Mourningtown
History
My family has lived here for as long as settlers have lived here. My parents purchased the deed to this particular square of land the year I was born, and lived in the house located here until wildfires burnt it to the ground in 2016.
The lot sat empty for a year, then we rebuilt a small house in the footprint of the previous one. My brother lived in this house until his sudden death in February of 2020.
In January of 2022, I moved back with my spouse and our 3-month-old baby. The land has been totally transformed by fire and time and trauma. I move through a remembered dream landscape, my current life happening one step up and to the left of my past life.
2. Process
I’ve been a farm worker for the last ten years, and know how to relate to a place through cultivation, planting and harvesting and eating,. Here, I’m afraid to plant anything because an entire house and 25 years of its contents melted into the ground where the yard is now.

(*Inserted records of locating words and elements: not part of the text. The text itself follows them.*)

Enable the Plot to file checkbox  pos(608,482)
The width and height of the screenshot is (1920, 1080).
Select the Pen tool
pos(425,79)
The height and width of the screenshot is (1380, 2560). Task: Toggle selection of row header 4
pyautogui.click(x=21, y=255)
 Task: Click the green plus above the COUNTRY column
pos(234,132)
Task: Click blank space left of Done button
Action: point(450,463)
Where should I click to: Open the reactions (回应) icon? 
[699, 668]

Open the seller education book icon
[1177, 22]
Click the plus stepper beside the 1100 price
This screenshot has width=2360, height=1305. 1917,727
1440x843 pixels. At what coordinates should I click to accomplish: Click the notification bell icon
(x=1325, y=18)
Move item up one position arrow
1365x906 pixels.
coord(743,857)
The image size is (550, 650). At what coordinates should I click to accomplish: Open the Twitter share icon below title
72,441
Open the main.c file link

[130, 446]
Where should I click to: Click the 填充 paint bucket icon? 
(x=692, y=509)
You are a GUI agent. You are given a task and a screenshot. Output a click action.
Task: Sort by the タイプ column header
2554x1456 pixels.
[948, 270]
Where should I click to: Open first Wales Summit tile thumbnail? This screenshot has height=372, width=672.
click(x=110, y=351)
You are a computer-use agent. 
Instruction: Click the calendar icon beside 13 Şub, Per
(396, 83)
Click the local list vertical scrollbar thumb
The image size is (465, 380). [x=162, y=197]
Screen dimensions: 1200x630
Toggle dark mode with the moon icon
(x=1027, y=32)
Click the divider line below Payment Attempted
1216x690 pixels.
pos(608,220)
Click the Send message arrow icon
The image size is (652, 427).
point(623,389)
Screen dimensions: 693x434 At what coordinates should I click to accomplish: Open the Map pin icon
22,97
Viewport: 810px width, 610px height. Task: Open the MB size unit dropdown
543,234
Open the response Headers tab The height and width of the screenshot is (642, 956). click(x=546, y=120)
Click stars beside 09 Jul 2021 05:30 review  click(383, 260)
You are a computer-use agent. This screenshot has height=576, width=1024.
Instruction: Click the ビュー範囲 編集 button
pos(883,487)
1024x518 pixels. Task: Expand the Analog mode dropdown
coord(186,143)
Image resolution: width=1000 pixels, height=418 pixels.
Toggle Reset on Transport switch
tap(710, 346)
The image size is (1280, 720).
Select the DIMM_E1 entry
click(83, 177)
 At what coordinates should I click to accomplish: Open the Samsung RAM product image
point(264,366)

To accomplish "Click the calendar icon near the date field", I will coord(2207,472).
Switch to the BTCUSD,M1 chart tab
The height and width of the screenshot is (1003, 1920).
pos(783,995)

I think of myself as a botanist, and it’s been hard for me to turn toward alternate modes of knowing. As a lifelong seasonal worker, it’s also hard for me to think about a timescale where nothing will visibly happen for years. It’s all hard. Every time I step in or out of the door I think about my brother here alone and lose my breath. At least sawing down mimosa trunks and cutting blackberry brambles is hard in an obvious way. This is the work I do when I can’t figure out a path to get to any of the other work.
3. Transects
I think of the specific interventions I’m producing here as transects - choosing an arbitrary line, or points on a line, and looking at them as representative cross-sections in time. At this point, my grief is diffuse and intangible. At this point, it persists if you know how to read it. At this point, it is impossible to ignore.
I’m experimenting with ways to depict an image that changes over time, through encounter, in the same way a memory changes through repeated recall. I want to preserve my brother’s memory here, his impact, without leaving his ghost trapped or exposed. How can I fix and depict his image while holding a pocket of privacy and fluidity, his life’s work of refusal and undefinition?
How do I do the same thing for myself? I have a towering mountain of grief that is also a regular mountain no matter how I feel about it. How do we live on the mountain?